LIMA, (Reuters) – A government negotiating team sent to Peru’s southern copper belt to calm rising tensions at a Chinese-owned mine was repelled by indigenous protesters who hurled rocks at its helicopter on Wednesday, a government official said.
Peruvian President Martin Vizcarra’s government had tasked the team, led by three ministers, with finding a peaceful end to a 51-day road blockade that has choked off access to Chinese miner MMG Ltd’s Las Bambas mine, one of the country’s largest copper producers.
However, protesters used slingshots to hurl rocks at the ministers’ helicopter when it arrived at the blockade, where they had hoped to restart talks with representatives of the indigenous community of Fuerabamba, Development Minister Paola Bustamante, part of the team, said in a televised interview.
Fuerabamba, an Andean village relocated to make way for the mine, started the blockade in early February to demand compensation from MMG for transporting copper from Las Bambas on a road on its farmland. MMG has said it is open to talks.
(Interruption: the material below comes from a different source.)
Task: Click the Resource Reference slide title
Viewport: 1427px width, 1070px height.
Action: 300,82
However, Fuerabamba is now demanding freedom for its leader and three lawyers who were jailed last week over accusations they organized the blockade to extort MMG, which is controlled by state-owned China Minmetals.
Fuerabamba villagers say the men were set up to discredit their demands and have summoned other villages to back them in broader protests against the arrests.
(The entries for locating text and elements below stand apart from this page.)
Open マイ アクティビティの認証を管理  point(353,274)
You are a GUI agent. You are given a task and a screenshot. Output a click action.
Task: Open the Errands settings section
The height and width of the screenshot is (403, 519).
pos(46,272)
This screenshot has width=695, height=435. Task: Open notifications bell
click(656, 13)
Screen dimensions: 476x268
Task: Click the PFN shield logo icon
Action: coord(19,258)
The dispute has evolved into region-wide complaints and calls for justice. Hundreds of protesters, many Quechua-speaking Indians from villages near Las Bambas, marched at an entry road to the mine on Wednesday to call for the release of Fuerabamba’s leaders, according to media reports and videos provided by Fuerabamba.
The government’s negotiating team returned to the regional capital, Cusco.
“We went with a disposition for dialogue and that’s why we’re going to continue with that disposition and see how things shape up tomorrow,” Bustamante told state TV channel 7 late on Wednesday. “We’re not going to retreat in this process.”
Vizcarra has ruled out clearing protesters by force.
Fuerabamba’s vice president, Edison Vargas, told Reuters there would be no negotiations with the government or an end to protests until the four men were released.
The government said it cannot tell an independent judicial system to release prisoners.
PM DEFENDS ARRESTS
The government’s failure to restart talks promises to prolong a dispute that has already halted Las Bambas exports. The company is also preparing to declare force majeure on sales.
Las Bambas, MMG’s flagship mine, produced nearly 400,000 tonnes of copper last year, about 2 percent of the world’s copper and 1 percent of Peru’s gross domestic product.
Prime Minister Salvador Del Solar denied the government was behind the arrests, which he said had thwarted talks.
“We lack a representative to speak with due to a decision by the prosecutors’ office which may be completely legitimate but which was not ours to make,” he told a news conference. “In the meantime, our efforts to find a window of dialogue continue.”
Del Solar defended the arrests as the work of an independent criminal probe by public prosecutors. The arrests have been condemned by local mayors and officials as the “criminalization” of protest.
Wednesday’s protest was made up of representatives of more than 50 communities, a Fuerabamba spokesman said.
Vargas is also sought for arrest by police, an interior ministry source said.
“How are we supposed to talk when they’re trying to arrest me?” Vargas said, describing an incident on Tuesday in which he alleged intelligence agents tried to capture him. “What dialogue are they talking about?”
Peru’s police department did not respond to requests for comment.